### Extrait choisi
+++++

D’une phrase à l’autre, on comprend que Bismarck a toujours observé les catholiques allemands comme les agents de l’ennemi, quelque cinquième colonne au service d’une puissance étrangère. Il en déduisit l’obligation de limiter leur liberté. Funeste erreur politique et morale dont les descendants des huguenots réfugiés dans son pays auraient pu l’instruire. Toute restriction de ce type, non seulement provoque des tragédies, mais suscite l’effet contraire à celui que l’on escompte, autrement dit la résistance acharnée, l’affermissement des convictions de ceux que l’on brime. Oui, mais l’artisan de l’Unité allemande n’était pas du genre à organiser des tables rondes, à solliciter l’avis de commissions consultatives.

Bismarck n’en était pas moins formidable tacticien, militaire, autoritaire, diplomate exceptionnel quand il fallait. Son talent nous subjugue, sa vision nous laisse pantois. Et puis on rentre en soi-même. Le souvenir des souffrances endurées par notre pays l’emporte sur le jeu de rôle. On médite alors sur le sort des nations, sur les morts de jadis.

Bien entendu, les sceptiques iront se moquer: « Tout cela est vieux, très vieux. Cent cinquante ans après, pourquoi remuer la cendre de l’Histoire?» Eh bien, précisément, parce qu’il vaut mieux savoir ce qu’elle recèle pour en écarter les menaces. Il suffit de suivre, ne serait-ce qu’un peu, l’actualité internationale pour savoir la fragilité de nos démocraties. C’est la raison d’être des grands livres d’autrefois, qui non seulement de nous donnent du plaisir, mais nous inspirent quelques méditations pour l’avenir.

+++++

### Consignes d'exercice
(a) Citez textuellement le passage de l'extrait sur Bismarck allant de « Bien entendu, les » jusqu'à « méditations pour l’avenir. » inclus.
(b) Selon l'extrait sur Bismarck, pourquoi limiter la liberté des catholiques allemands constitue-t-il une erreur ? Répondez en une à trois phrases.
(c) Relevez, dans l'extrait sur Bismarck, chacun des qualificatifs attribués à Bismarck dans la phrase qui commence par « Bismarck n'en était pas moins ».
Les lignes fournies n'ont aucun rôle dans ce travail.

### Données fournies
+++++

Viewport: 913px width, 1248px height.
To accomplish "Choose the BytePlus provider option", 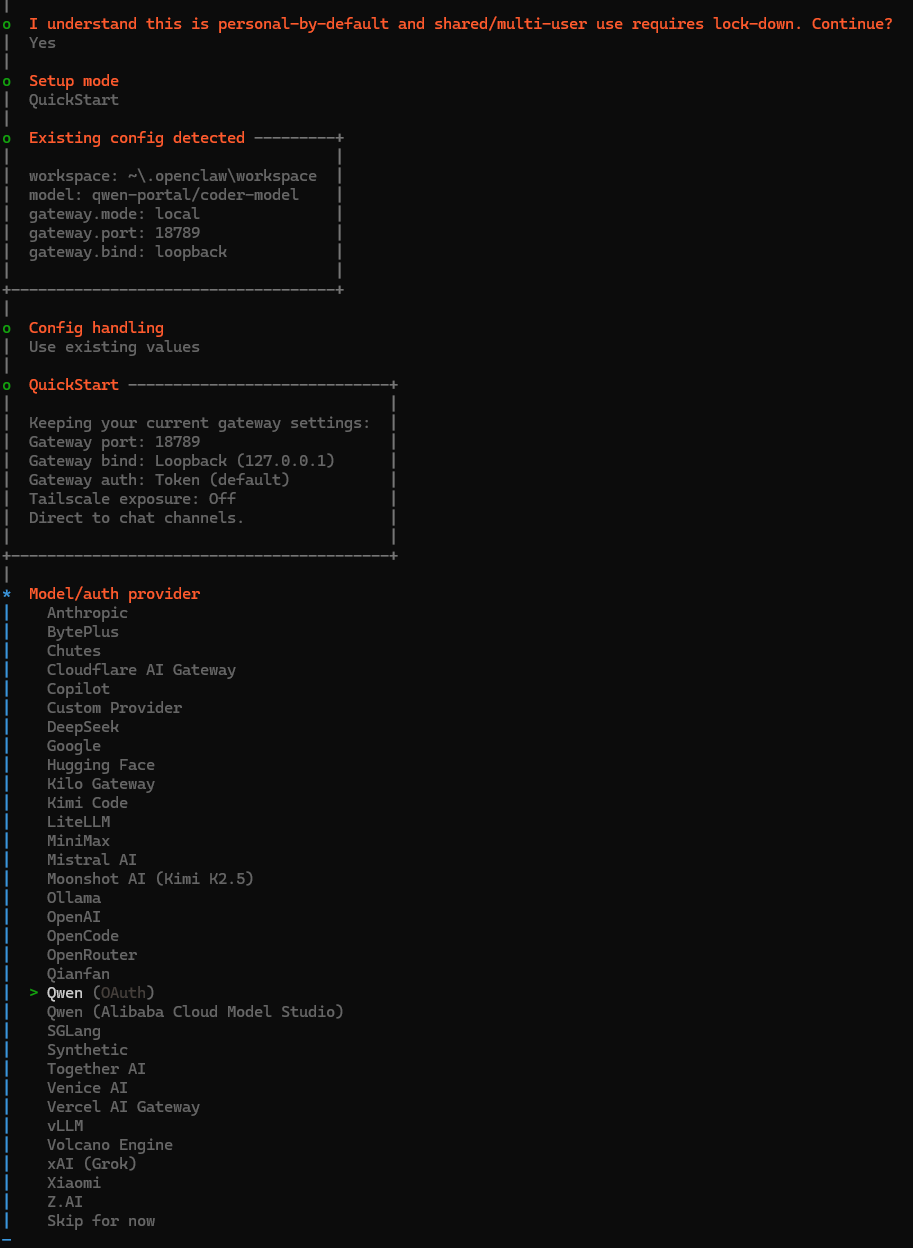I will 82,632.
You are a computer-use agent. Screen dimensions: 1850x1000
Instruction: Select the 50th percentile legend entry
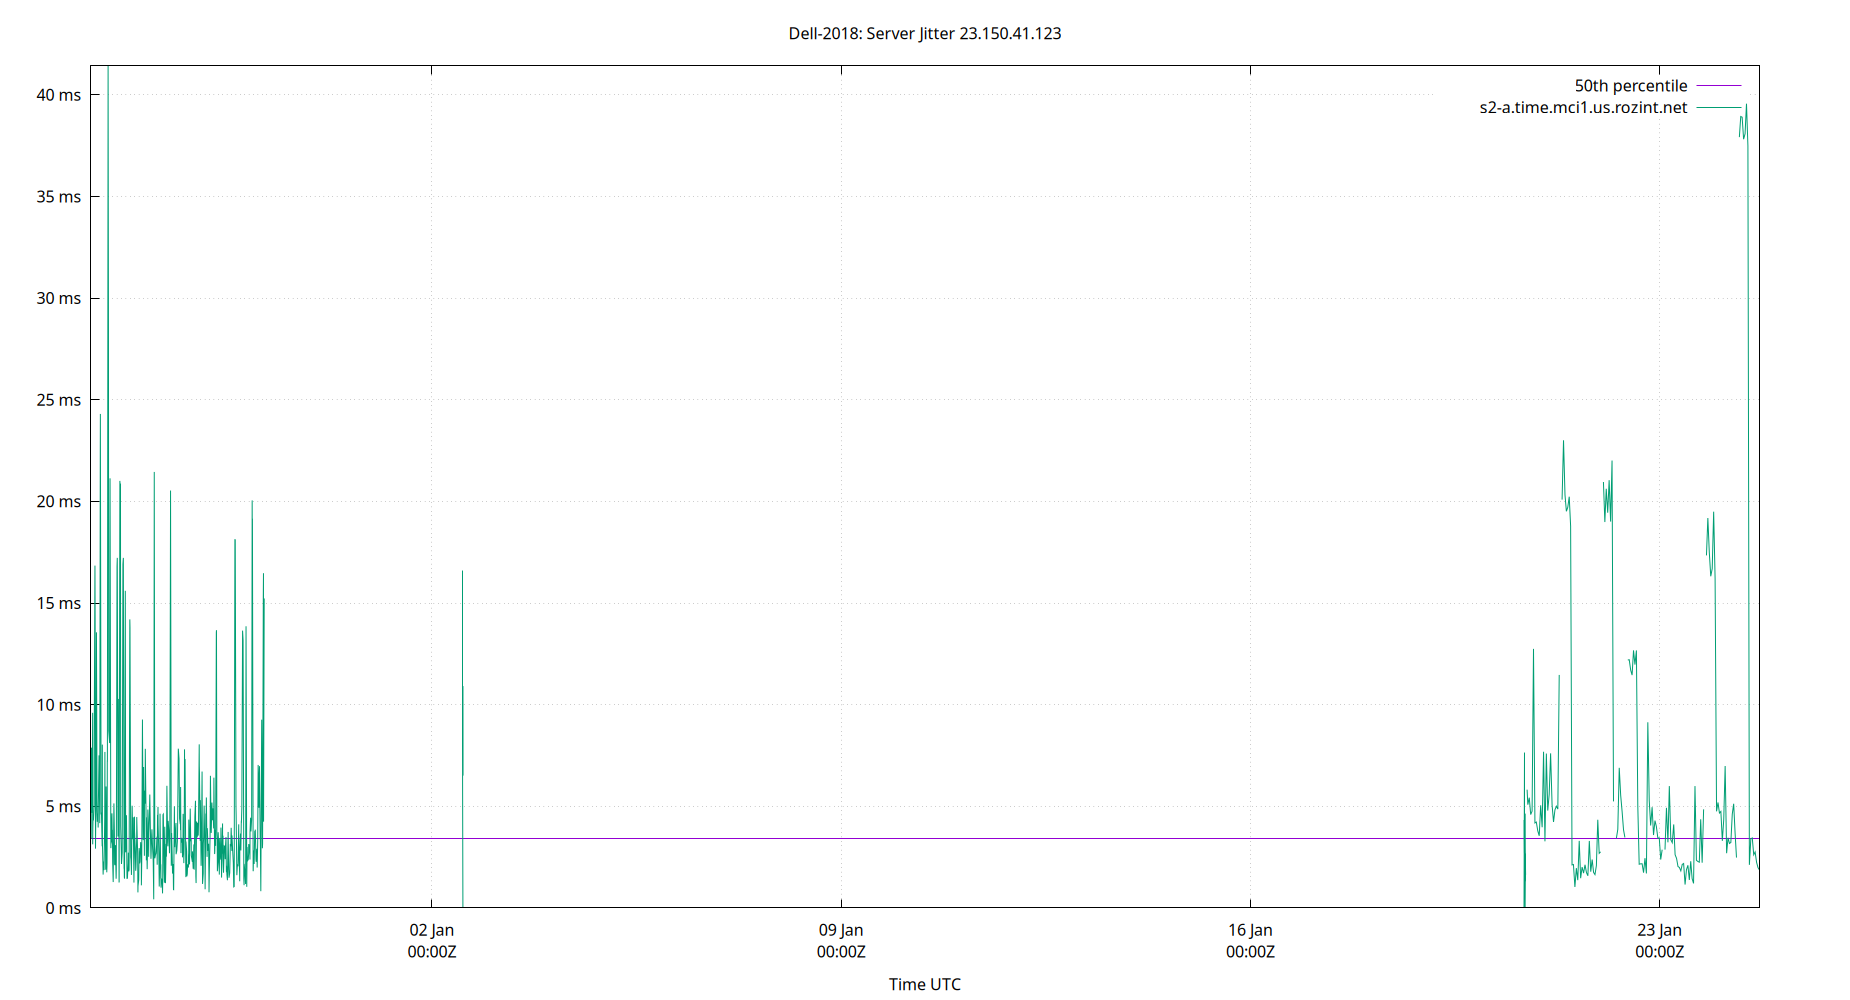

+++++

### Résultats attendus
(a)
Bien entendu, les sceptiques iront se moquer: « Tout cela est vieux, très vieux. Cent cinquante ans après, pourquoi remuer la cendre de l’Histoire?» Eh bien, précisément, parce qu’il vaut mieux savoir ce qu’elle recèle pour en écarter les menaces. Il suffit de suivre, ne serait-ce qu’un peu, l’actualité internationale pour savoir la fragilité de nos démocraties. C’est la raison d’être des grands livres d’autrefois, qui non seulement de nous donnent du plaisir, mais nous inspirent quelques méditations pour l’avenir.

(b) Une telle restriction provoque des tragédies et produit l'effet inverse de celui escompté. Elle entraîne une résistance acharnée et affermit les convictions de ceux que l'on brime.

(c)
- formidable tacticien
- militaire
- autoritaire
- diplomate exceptionnel quand il fallait